Passage to read:
++++

Introduction to WebRTC
Web Real-Time Communications (WebRTC) is a browser technology that enables retrieval of media stream of physical media sources and exchange media stream or any other data in real time. It comprises of three APIs: the MediaStream
constructor, RTCPeerConnection
constructor, and RTCDataChannel
interface.
In short, MediaStream
is used to retrieve the stream of physical media source, RTCPeerConnection
is used to exchange MediaStream
among peers in real time, and finally, RTCDataChannel
is used to exchange arbitrary data among peers.
Let's see how these APIs work.
MediaStream API
Two main components of MediaStream API are the MediaStream
constructor and MediaStreamTrack
interface.
A track represents the stream of a media source. A track implements the MediaStreamTrack
interface. A track can either be an audio track or be a video track. That is, a track attached to an audio source is an audio track, and a track attached to a video source is a video track. There can be multiple tracks attached to a particular media source. We can also attach constraints to a track. For example, a track attached to a webcam can have constraints such as the minimum video resolution and FPS. Each track has its own constraints.
You can change the constraints of a track after it's created using the applyConstraints()
method of the MediaStreamTrack
interface. You can retrieve the constraints applied to a track anytime using the getSettings()
method of the MediaStreamTrack
interface. To detach a track from a media source, that is, to stop the track permanently, we can use the stop()
method of the MediaStreamTrack
interface. To pause a track, that is, to stop the track temporarily, we can assign false
to the enabled
property of the MediaStreamTrack
interface.
Note
Find out more about the MediaStreamTrack
interface at https://developer.mozilla.org/en-US/docs/Web/API/MediaStreamTrack.

++++

Input rows:
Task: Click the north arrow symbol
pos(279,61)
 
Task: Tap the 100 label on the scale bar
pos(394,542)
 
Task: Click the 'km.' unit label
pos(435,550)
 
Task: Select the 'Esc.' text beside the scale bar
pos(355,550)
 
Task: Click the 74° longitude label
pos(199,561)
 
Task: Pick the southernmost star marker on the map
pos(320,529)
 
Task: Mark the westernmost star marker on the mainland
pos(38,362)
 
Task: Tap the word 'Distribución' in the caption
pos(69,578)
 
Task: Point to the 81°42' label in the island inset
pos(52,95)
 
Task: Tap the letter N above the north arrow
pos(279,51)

++++

Directions:
(A) Decide whether each statement below agrees with the text on WebRTC. Answer yes or no for each, and quote the words of the text that decide it.
(i) A particular media source can have only one track attached to it.
(ii) The constraints of a track can be changed after the track has been created.
(iii) Assigning false to the enabled property stops a track permanently.
(B) Reproduce the rows from the line with "Task: Tap the 100 label on the scale bar" up to and including the last line of the rows.

Expected answers:
(A)
(i) No: "There can be multiple tracks attached to a particular media source."
(ii) Yes: "You can change the constraints of a track after it's created"
(iii) No: "To pause a track, that is, to stop the track temporarily, we can assign false"

(B)
Task: Tap the 100 label on the scale bar
pos(394,542)
 
Task: Click the 'km.' unit label
pos(435,550)
 
Task: Select the 'Esc.' text beside the scale bar
pos(355,550)
 
Task: Click the 74° longitude label
pos(199,561)
 
Task: Pick the southernmost star marker on the map
pos(320,529)
 
Task: Mark the westernmost star marker on the mainland
pos(38,362)
 
Task: Tap the word 'Distribución' in the caption
pos(69,578)
 
Task: Point to the 81°42' label in the island inset
pos(52,95)
 
Task: Tap the letter N above the north arrow
pos(279,51)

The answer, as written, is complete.